- _WHAT TO PRODUCE_
All of the data should be repeated exactly; pictures are not part of the copy.

▽

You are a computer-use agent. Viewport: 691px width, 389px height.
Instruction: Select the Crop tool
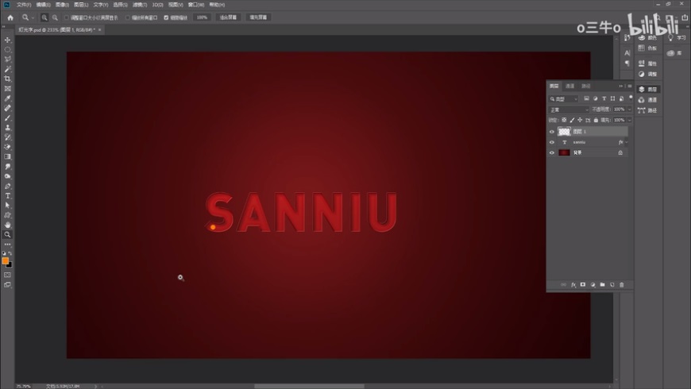point(8,79)
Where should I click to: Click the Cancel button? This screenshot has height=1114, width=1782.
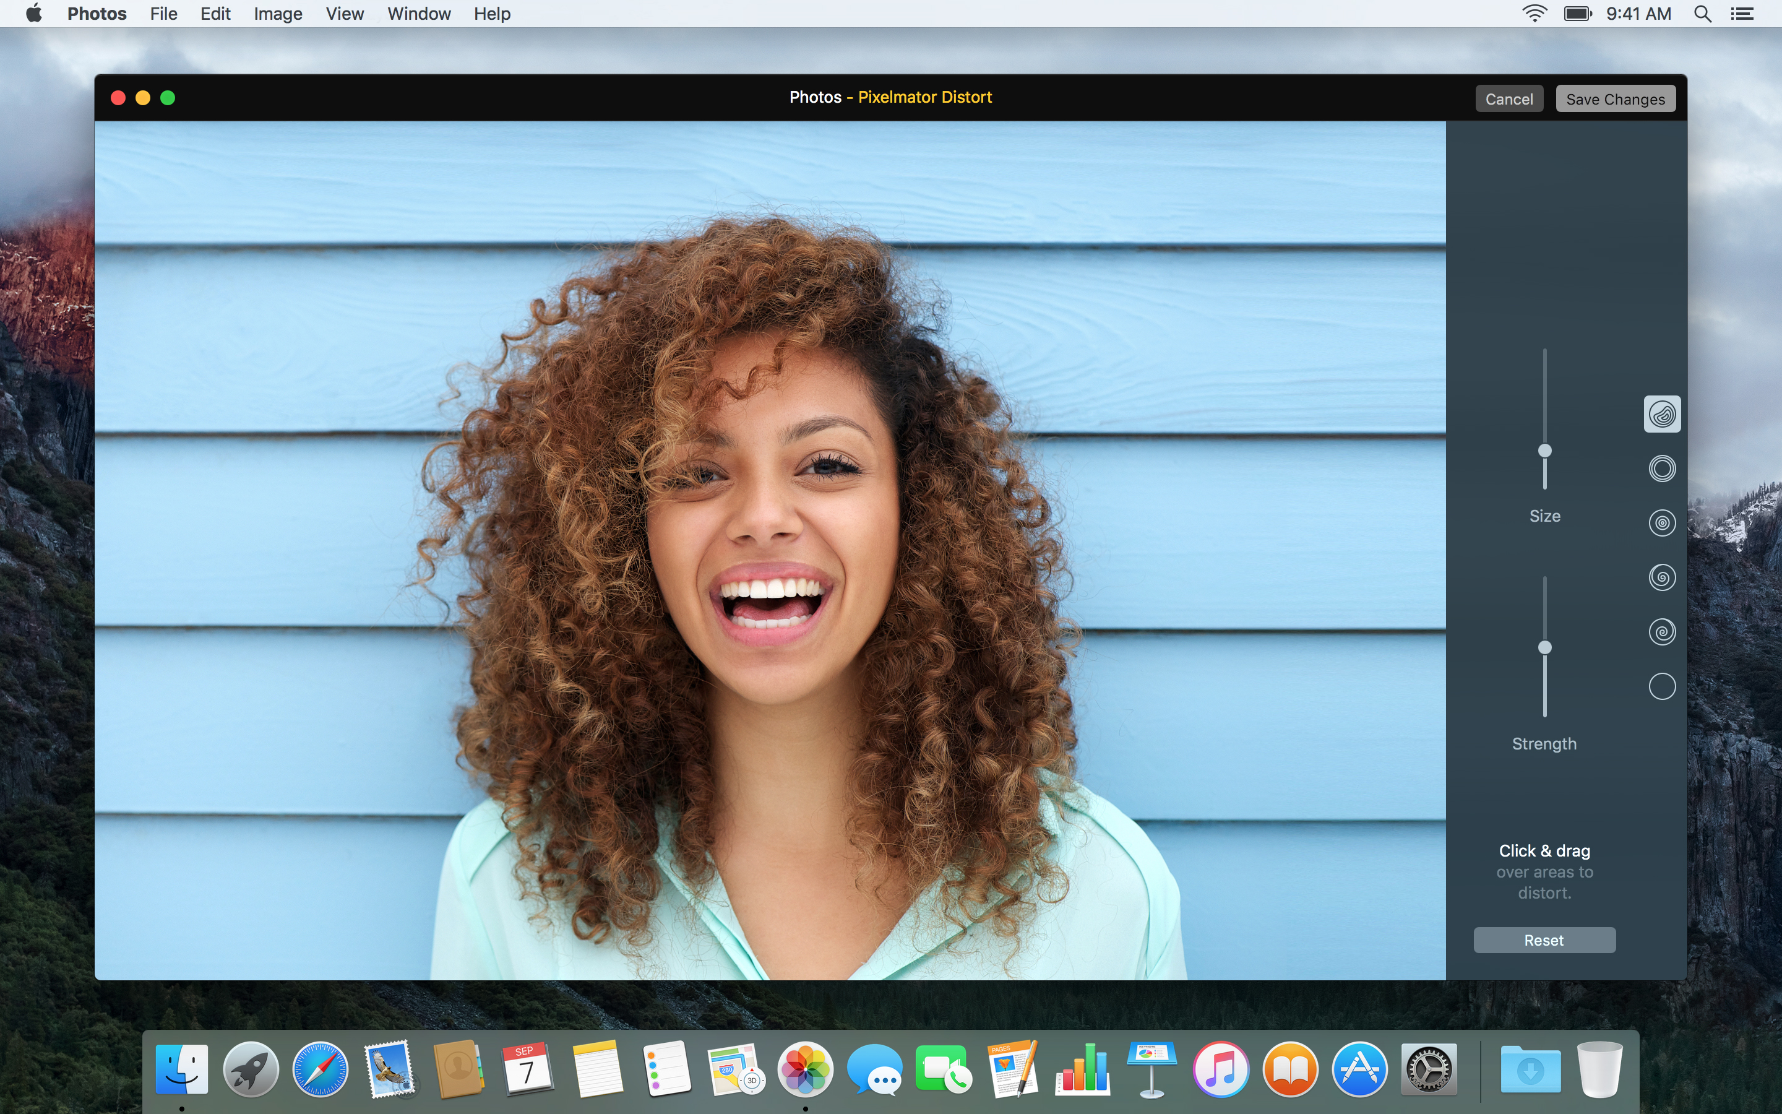click(1510, 99)
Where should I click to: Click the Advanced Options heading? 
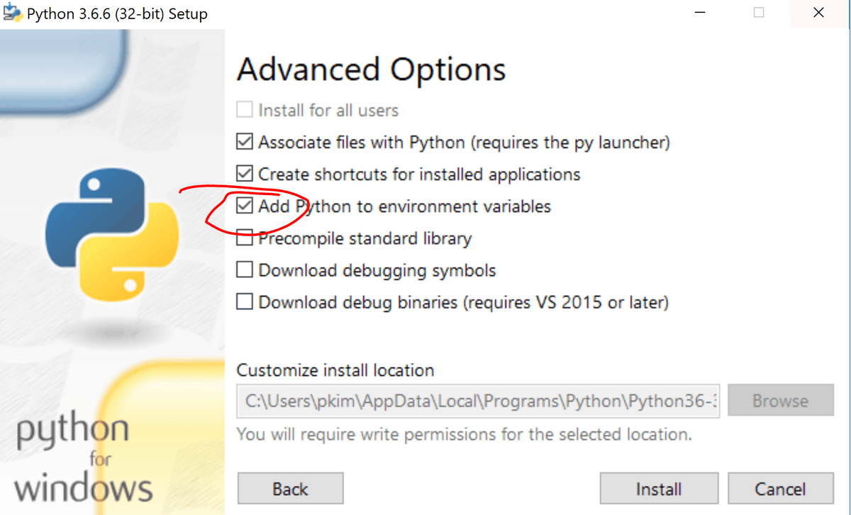point(371,70)
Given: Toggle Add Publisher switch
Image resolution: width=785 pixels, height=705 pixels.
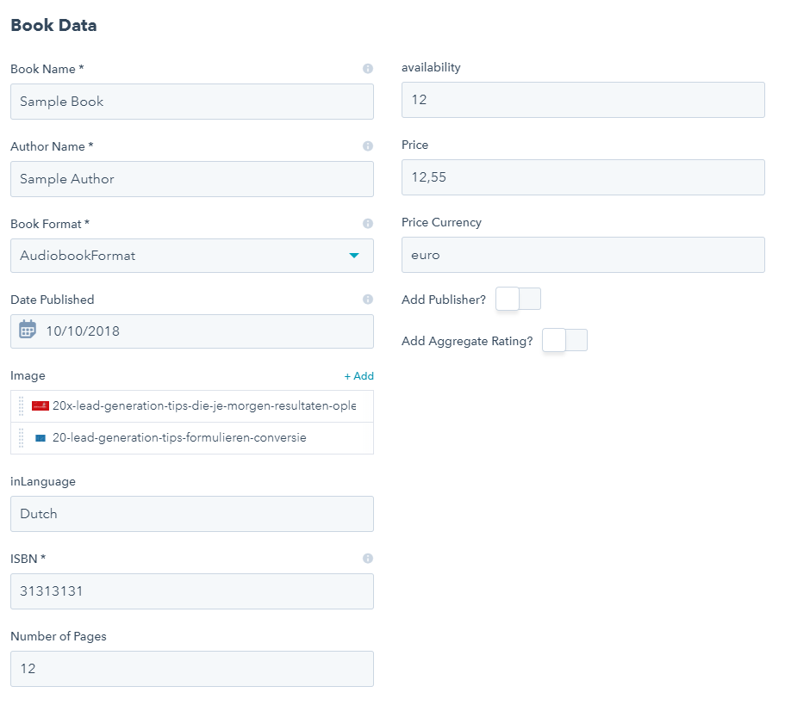Looking at the screenshot, I should [518, 299].
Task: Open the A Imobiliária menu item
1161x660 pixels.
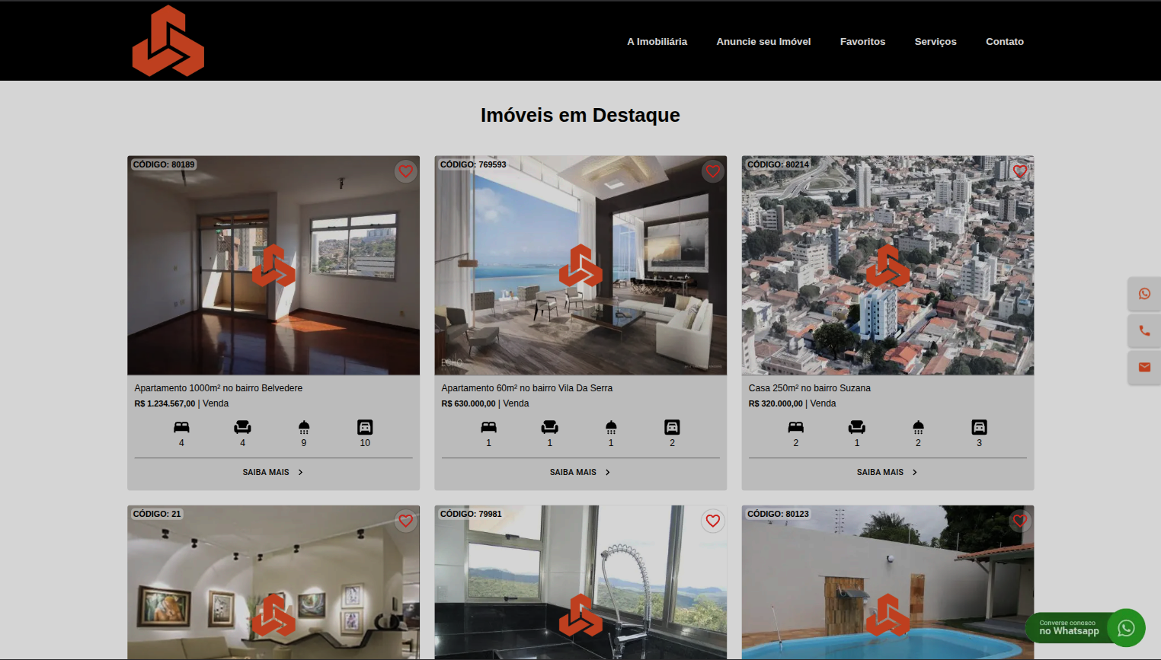Action: click(657, 42)
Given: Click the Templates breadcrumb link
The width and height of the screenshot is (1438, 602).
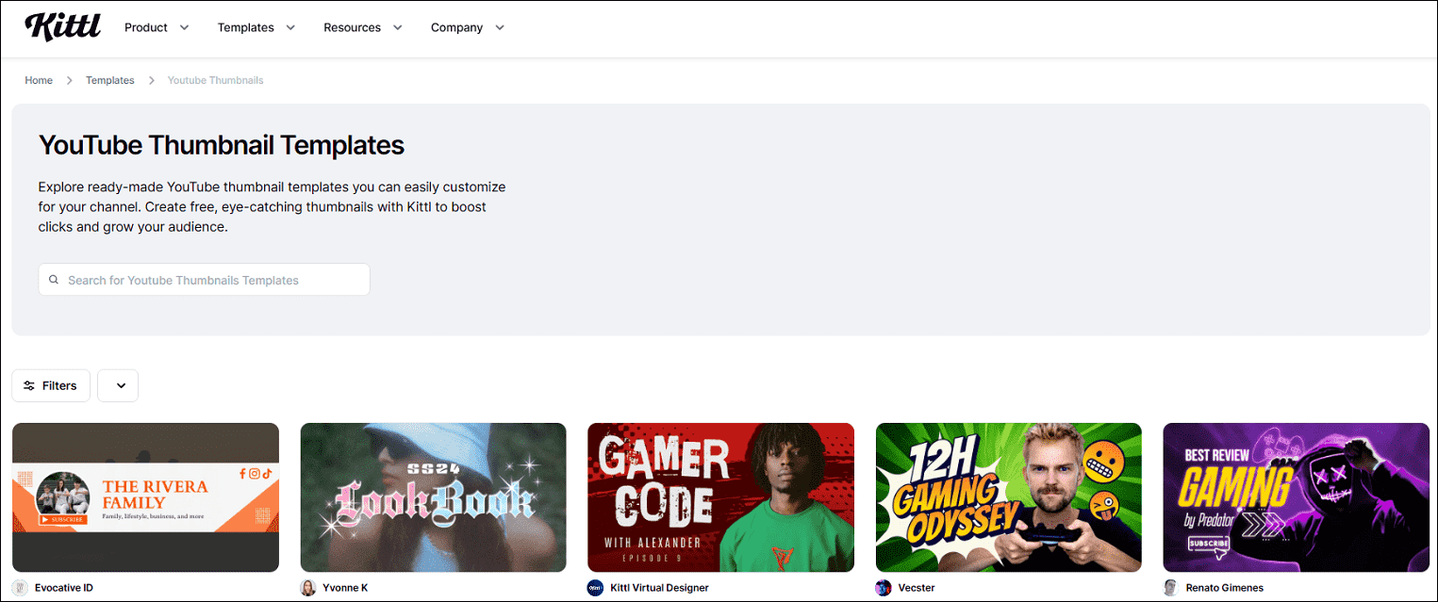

△

- _WRITTEN SOLUTION_
You are a computer-use agent. Viewport: 691px width, 389px height.
Instruction: Select the Crop tool
point(8,79)
Where should I click to: Click the Cancel button? This screenshot has height=1114, width=1782.
click(1510, 99)
Where should I click to: Click the Advanced Options heading? 
point(371,70)
Given: Toggle Add Publisher switch
Image resolution: width=785 pixels, height=705 pixels.
Looking at the screenshot, I should [518, 299].
Task: Open the A Imobiliária menu item
1161x660 pixels.
Action: click(657, 42)
Given: Click the Templates breadcrumb link
The width and height of the screenshot is (1438, 602).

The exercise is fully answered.